EXERCISE OBJECTIVE
Rewrite the records in the stretch from the line containing "The height and" through the line containing "(x=112, y=233)" as a JSON list of strings, with one string per line and no blank lines. Leave the pictures out.

Records taken from a collection
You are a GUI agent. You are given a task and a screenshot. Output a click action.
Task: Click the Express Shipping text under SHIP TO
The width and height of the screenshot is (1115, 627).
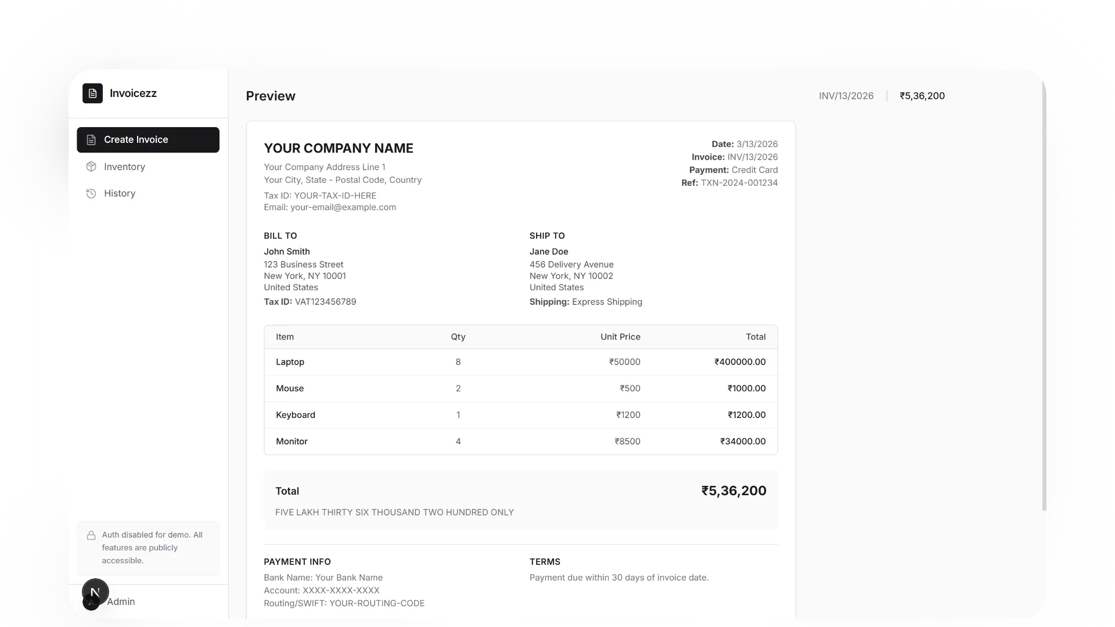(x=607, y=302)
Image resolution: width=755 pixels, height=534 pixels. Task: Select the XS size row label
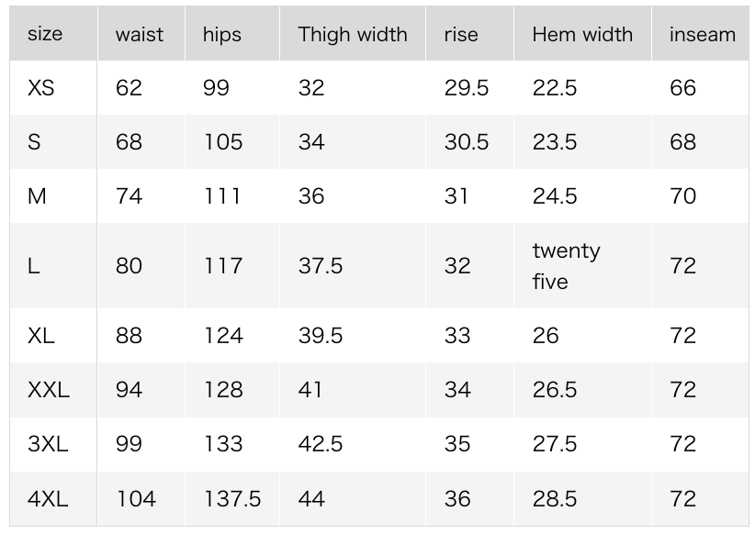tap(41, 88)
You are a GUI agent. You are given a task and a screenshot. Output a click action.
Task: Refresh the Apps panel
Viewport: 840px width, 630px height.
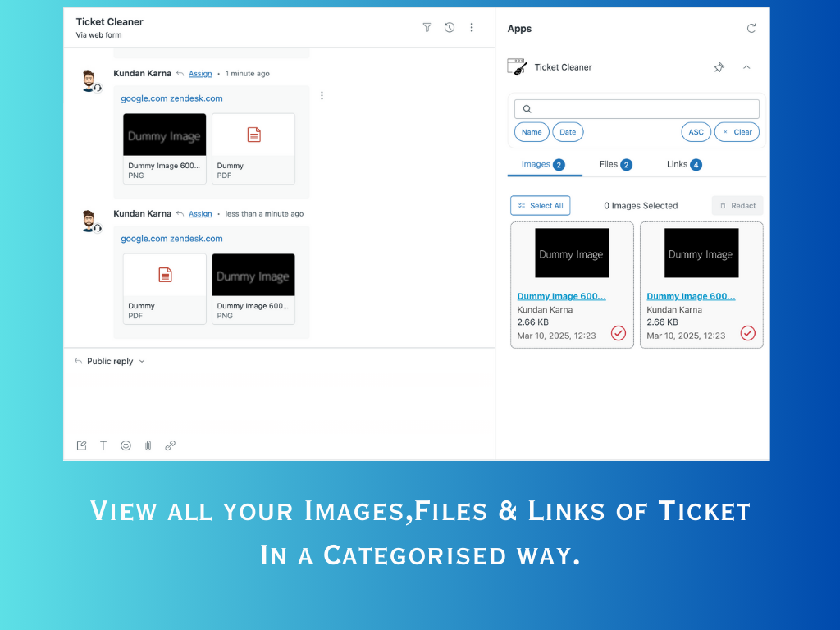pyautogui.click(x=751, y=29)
==
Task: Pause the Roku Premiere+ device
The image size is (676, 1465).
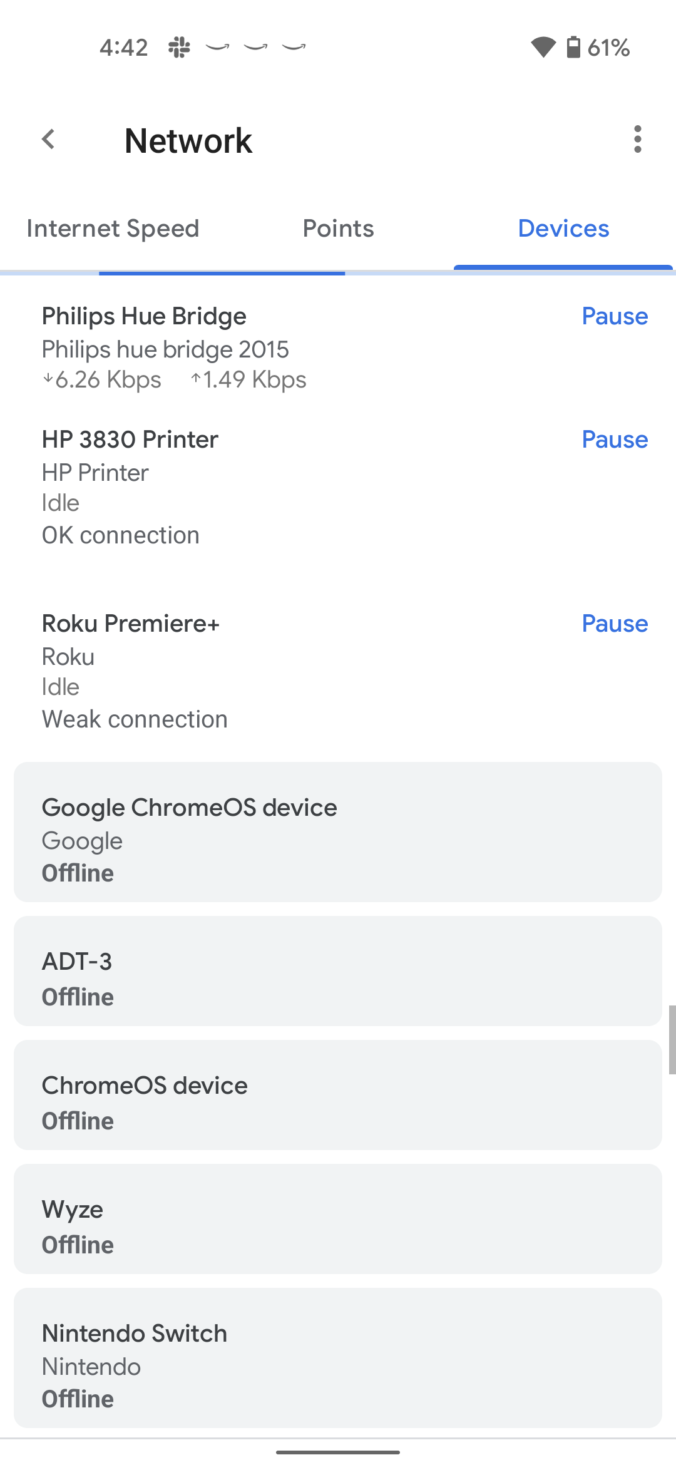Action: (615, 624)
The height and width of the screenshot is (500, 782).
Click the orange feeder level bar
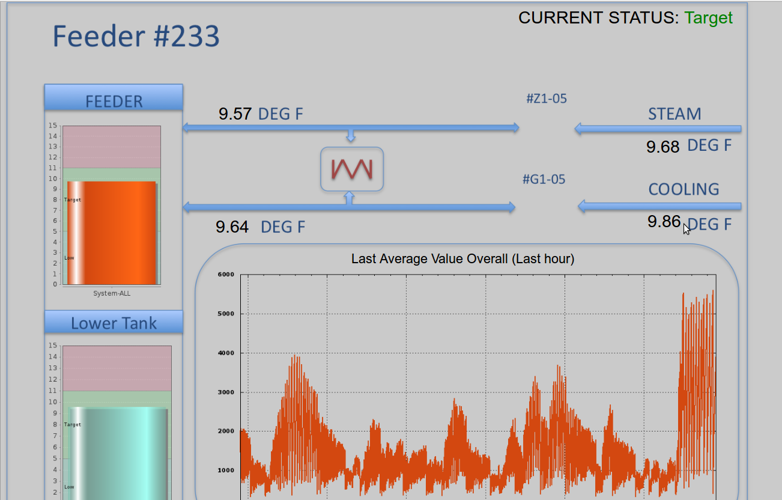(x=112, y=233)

THE COMPLETED TASK
[
  "The height and width of the screenshot is (500, 782).",
  "Click the orange feeder level bar",
  "(x=112, y=233)"
]